Magnetic resonance cholangiopancreatography (MRCP) and endoscopic ultrasound (EUS) provide excellent alternatives to open exploration and intra-operative cholangiography,9 but neither are usually used because they are only indicated when suspected diagnosis is not clear. In particular, MRCP is considered the test of choice if there is suspicion, and it is also helpful in demonstrating an ectopic gallbladder along with other possible anomalies of the biliary tract system. Moreover, as it does not require contrast administration to visualize the bile, it is not compromised by biliary stasis.7
If the diagnosis is made pre-operatively or the symptoms continue postoperatively, a possible conservative treatment for this symptomatic group includes smooth muscle relaxants, and if this fails, sphincterotomy.9
In any case, if the diagnosis is made during surgery, the operative strategy is finalized to exclude an aberrant gallbladder, and the diagnosis should be reconfirmed postoperatively by careful US scan.3
The majority of the patients reported in the literature became asymptomatic after the surgical procedures, even after nontherapeutic surgery. This is probably due to the lysis of the periportal and right hypochondrial adhesions3 even though it remains unclear whether these patients would have had symptom resolution in the absence of exploration.
Importantly, laparotomy is not indicated if this benign condition is diagnosed pre-operatively.
A lack of awareness of this condition among surgical, gastroenterologic, and radiologic staff was the main reason for operative intervention in this case, and the subsequent conversion to an open procedure. Despite a suggestive ultrasound, the diagnosis was still not made, and the patient underwent cholecystectomy for presumed gallstones. This highlights the need for greater appreciation of agenesis of the gallbladder as a cause of biliary symptoms, especially when initial radiologic tests suggest an absent gallbladder. A suggested decisional tree for the investigation of suspected gallbladder agenesis has been devised (Fig. 2) in an attempt to identify this rare condition pre-operatively, thereby preventing the unnecessary operative intervention seen in this case.10
ConclusionIn conclusion, agenesis of the gallbladder is a rare but well-recognized congenital abnormality, and it is a significant diagnostic challenge, with minimum rate of pre-operatory diagnosis. However, clinical and radiologic features mimic those of more common biliary conditions, and so patients frequently undergo unnecessary operative procedures.
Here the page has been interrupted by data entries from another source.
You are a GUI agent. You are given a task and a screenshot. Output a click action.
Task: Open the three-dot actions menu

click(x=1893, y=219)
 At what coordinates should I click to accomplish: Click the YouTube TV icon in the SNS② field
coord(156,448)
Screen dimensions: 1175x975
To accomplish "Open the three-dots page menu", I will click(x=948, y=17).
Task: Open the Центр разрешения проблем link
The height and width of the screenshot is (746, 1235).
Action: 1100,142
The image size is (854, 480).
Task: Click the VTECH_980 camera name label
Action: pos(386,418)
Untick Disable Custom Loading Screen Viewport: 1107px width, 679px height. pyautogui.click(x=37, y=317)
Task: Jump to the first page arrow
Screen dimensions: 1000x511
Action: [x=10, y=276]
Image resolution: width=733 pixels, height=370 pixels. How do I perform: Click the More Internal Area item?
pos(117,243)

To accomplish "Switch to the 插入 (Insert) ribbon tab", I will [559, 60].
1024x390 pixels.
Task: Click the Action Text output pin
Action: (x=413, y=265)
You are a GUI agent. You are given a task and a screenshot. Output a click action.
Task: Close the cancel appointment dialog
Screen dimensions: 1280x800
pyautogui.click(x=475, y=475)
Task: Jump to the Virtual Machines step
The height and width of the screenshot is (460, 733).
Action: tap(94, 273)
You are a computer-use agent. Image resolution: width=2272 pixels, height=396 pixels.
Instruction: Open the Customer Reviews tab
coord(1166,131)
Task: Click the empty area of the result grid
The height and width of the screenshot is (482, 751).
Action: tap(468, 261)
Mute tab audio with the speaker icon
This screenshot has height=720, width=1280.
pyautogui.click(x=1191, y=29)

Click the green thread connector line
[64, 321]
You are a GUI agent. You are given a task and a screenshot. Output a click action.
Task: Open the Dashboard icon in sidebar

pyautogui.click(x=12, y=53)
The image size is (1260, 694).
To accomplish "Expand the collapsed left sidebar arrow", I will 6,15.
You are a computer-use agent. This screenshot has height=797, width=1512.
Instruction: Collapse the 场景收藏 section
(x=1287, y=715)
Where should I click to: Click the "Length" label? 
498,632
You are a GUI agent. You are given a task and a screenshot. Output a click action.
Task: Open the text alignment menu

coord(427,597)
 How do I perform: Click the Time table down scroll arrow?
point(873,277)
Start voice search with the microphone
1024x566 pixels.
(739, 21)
With the newer minimally invasive radiologic techniques, this situation can largely be avoided if awareness of this condition is improved. Pre-operative MRCP should be considered in cases in which ultrasound suggests non-visualization of the gallbladder, and surgeons should maintain a low threshold for further investigation before any decision to operate. Radiologists and clinicians should keep this entity in mind whenever the gallbladder is improperly visualized in routine imaging methods, in patients with or without biliary-type pain and also in patients with other known abnormalities/agenesis (genitourinary, gastrointestinal, cardiovascular, and others). Surgeons must be conservative in surgical procedures when agenesis of the gallbladder is diagnosed.